The ECJ’s judgment in Case C-340/21 (Natsionalna agentsia za prihodite) established that the fear of potential misuse of personal data can be considered non-material damage on its own. The case involved the Bulgarian National Revenue Agency, responsible for handling public debts, which faced a cyberattack resulting in the unauthorized publication of millions of individuals' personal data online. Individuals filed lawsuits seeking compensation for the fear of potential data misuse.

The Bulgarian Supreme Administrative Court sought clarification on GDPR interpretation by submitting a request for a preliminary ruling by the Court, specifically regarding compensation conditions for non-material damage when personal data held by a public agency gets exposed and ultimately leaked online due to cybercriminal activity.

The Court, firstly, highlighted that merely experiencing unauthorized disclosure or access to personal data does not automatically imply inadequacy of the implemented protective measures. Nonetheless, courts should assess the adequacy of these measures, whilst the burden of proving the appropriateness of these protective measures falls upon the data controller. Furthermore, if unauthorized disclosure or access to data is caused by a third party, i.e., cyber-attackers, the data controller might be liable to compensate data subjects unless it can prove it is not responsible for that damage.

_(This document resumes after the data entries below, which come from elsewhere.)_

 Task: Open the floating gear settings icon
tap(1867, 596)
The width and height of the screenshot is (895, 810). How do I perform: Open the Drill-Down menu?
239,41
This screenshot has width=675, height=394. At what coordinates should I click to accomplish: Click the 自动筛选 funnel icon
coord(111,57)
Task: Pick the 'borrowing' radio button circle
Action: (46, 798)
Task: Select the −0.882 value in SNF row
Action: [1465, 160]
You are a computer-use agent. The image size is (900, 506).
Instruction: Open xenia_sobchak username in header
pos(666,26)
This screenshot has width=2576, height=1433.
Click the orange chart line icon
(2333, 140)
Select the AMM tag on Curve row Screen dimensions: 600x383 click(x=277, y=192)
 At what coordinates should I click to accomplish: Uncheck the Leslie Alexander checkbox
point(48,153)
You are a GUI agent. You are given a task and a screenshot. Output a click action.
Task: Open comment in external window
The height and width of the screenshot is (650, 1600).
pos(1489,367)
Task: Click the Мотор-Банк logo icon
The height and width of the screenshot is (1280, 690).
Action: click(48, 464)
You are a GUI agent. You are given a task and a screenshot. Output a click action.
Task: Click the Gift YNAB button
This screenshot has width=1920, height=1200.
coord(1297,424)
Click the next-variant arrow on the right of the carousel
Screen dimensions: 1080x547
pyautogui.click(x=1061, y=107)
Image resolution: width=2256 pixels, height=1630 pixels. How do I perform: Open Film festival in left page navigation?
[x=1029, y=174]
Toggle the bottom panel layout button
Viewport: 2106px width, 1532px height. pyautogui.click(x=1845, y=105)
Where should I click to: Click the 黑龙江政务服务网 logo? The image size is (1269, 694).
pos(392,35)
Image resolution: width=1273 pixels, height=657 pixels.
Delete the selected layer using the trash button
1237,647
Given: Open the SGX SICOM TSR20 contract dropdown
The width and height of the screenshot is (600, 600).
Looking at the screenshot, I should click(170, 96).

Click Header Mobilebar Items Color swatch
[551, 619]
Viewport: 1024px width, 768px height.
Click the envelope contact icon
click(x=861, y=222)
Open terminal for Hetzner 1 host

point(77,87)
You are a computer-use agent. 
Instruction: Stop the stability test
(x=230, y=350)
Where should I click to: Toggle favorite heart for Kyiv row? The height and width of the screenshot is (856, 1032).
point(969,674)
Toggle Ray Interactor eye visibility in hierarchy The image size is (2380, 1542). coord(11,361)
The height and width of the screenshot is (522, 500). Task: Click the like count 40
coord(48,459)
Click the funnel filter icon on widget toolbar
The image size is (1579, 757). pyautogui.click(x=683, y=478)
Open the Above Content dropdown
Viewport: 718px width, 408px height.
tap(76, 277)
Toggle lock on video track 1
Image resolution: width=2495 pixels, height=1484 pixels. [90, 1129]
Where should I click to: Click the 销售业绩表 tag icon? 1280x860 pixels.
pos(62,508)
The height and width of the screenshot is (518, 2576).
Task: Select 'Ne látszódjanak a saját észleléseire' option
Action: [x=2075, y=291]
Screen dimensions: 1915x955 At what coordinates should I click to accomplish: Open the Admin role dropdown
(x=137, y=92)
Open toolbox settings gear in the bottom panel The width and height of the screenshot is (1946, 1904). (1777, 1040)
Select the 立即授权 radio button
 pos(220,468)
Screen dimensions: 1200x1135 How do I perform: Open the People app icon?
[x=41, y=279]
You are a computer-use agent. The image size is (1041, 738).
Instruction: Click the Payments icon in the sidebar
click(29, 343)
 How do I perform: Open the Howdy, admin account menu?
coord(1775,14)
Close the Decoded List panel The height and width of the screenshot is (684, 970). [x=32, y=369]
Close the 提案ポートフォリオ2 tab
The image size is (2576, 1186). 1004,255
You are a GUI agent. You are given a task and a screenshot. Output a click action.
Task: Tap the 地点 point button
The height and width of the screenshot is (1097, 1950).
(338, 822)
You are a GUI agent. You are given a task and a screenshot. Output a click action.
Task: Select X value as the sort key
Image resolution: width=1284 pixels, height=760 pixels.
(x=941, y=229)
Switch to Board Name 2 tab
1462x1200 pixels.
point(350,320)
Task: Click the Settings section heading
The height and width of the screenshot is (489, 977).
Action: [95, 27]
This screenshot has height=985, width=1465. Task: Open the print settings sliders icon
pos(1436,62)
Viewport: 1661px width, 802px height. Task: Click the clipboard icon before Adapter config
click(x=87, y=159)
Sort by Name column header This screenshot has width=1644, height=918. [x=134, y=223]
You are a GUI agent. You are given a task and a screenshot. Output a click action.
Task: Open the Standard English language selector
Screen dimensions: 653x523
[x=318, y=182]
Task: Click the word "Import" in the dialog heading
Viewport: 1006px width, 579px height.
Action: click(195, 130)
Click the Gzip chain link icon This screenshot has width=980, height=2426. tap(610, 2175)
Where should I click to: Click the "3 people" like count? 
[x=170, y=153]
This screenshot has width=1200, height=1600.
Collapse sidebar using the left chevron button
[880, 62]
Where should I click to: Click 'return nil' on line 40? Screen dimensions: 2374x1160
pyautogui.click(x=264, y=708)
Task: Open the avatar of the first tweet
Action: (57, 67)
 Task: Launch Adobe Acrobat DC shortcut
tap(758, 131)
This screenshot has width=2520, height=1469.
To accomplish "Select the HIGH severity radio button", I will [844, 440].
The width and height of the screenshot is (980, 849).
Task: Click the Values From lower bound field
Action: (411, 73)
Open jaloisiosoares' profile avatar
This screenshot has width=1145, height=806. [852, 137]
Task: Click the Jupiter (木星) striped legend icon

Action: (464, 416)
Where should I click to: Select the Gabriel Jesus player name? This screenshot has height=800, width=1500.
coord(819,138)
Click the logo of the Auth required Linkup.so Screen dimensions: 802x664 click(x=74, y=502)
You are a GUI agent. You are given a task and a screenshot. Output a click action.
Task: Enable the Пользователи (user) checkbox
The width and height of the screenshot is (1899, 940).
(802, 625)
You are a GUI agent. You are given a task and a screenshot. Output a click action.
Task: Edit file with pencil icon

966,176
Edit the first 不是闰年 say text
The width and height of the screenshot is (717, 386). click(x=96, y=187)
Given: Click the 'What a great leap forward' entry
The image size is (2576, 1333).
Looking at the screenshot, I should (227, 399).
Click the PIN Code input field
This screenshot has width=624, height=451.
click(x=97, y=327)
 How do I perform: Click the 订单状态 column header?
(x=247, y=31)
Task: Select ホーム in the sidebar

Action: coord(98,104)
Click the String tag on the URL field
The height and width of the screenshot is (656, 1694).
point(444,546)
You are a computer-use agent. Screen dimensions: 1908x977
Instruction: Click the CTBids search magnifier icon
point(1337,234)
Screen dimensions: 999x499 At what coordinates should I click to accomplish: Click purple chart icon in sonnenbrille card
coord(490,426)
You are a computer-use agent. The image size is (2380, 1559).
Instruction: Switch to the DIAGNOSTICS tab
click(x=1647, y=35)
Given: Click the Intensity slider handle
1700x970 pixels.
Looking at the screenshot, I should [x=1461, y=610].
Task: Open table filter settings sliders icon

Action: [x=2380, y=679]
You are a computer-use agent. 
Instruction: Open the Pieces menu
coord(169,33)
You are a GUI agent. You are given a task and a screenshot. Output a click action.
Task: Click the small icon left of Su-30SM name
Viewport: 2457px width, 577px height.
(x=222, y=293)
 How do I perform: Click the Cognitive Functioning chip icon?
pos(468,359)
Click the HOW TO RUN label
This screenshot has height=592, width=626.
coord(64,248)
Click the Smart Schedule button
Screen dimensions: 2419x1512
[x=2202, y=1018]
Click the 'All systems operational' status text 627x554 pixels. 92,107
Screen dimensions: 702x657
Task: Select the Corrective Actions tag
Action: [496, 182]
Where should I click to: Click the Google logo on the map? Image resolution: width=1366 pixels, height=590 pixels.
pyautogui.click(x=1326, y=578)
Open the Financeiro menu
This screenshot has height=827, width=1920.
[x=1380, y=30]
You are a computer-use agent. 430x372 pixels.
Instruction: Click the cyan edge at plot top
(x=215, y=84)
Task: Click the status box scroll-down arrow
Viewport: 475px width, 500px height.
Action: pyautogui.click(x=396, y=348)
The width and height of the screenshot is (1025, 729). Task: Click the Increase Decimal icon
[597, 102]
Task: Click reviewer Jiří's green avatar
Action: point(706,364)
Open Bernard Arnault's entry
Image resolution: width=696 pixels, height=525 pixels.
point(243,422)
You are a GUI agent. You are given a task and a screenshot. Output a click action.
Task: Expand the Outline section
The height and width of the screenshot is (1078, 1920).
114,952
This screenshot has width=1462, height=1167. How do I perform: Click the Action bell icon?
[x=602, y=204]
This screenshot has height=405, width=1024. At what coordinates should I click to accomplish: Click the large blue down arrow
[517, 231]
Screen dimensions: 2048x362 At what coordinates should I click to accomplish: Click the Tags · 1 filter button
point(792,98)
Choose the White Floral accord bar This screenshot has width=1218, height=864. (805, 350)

Lastly, and more notably, the sole fear experienced by data subjects concerning potential misuse of their personal data due to GDPR infringement can constitute non-material damage.

  6.ECJ Ruling on indirect exercise of data subject's rights by supervisory authority

The ECJ’s ruling in Case C-333/22 (Ligue des droits humains) establishes that decisions made by a supervisory authority in regard to the indirect exercise of the data subjects’ rights, are legally binding and subject to judicial review.

In this specific case, a citizen asked the Belgian National Security Authority for professional security clearance but was denied due to past participation in demonstrations. Seeking access to his data, the citizen approached the Supervisory Body for Police Information, which informed him he has only indirect access and that it will itself proceed to verify the lawfulness of this data processing. At last, the individual was merely informed that the necessary verifications has been carried out.

The ECJ clarified that the supervisory authority's communication of verification outcomes constitutes a binding decision. It emphasized the data subject's right to challenge the authority's assessment on the legality of the data processing and whether or not it adopted corrective measures. Accordingly, the supervisory authority has to to inform the data subject of the necessary verifications and of their right to judicial remedy. However, Member States should offer comprehensive information beyond minimum disclosure, enabling the data subject to defend their rights effectively. Where minimal information is provided, courts must evaluate the public interest against citizens' procedural rights when reviewing the supervisory authority's decision.

7. Romania levies a fine of €110,000 on Rompetrol for unauthorized use of customer data in obtaining loans.

The Romanian Data Protection Authority, ANSPDCP, imposed a substantial fine on Rompetrol, a petroleum trading company, after the security breach of its clients and employees.

ANSPDCP's investigation followed multiple breach reports filed by Rompetrol between July 2021 and February 2022. The findings of the investigation revealed the unauthorized extraction of personal data from both customers and employees, subsequently used for obtaining loans without their knowledge. The illegally disclosed data contained information such as names, surnames, ID numbers, addresses and photos as well as employee salary information.

ANSPDCP's findings highlighted Rompetrol's failure to implement necessary technical and organizational measures for controlling system access, resulting in a breach of GDPR Article 32. Consequently, a €110,000 fine was imposed on Rompetrol. Although Rompetrol acknowledged the incident, they argued that they had taken sufficient security measures. They attributed the breach to a single terminated employee's unlawful actions.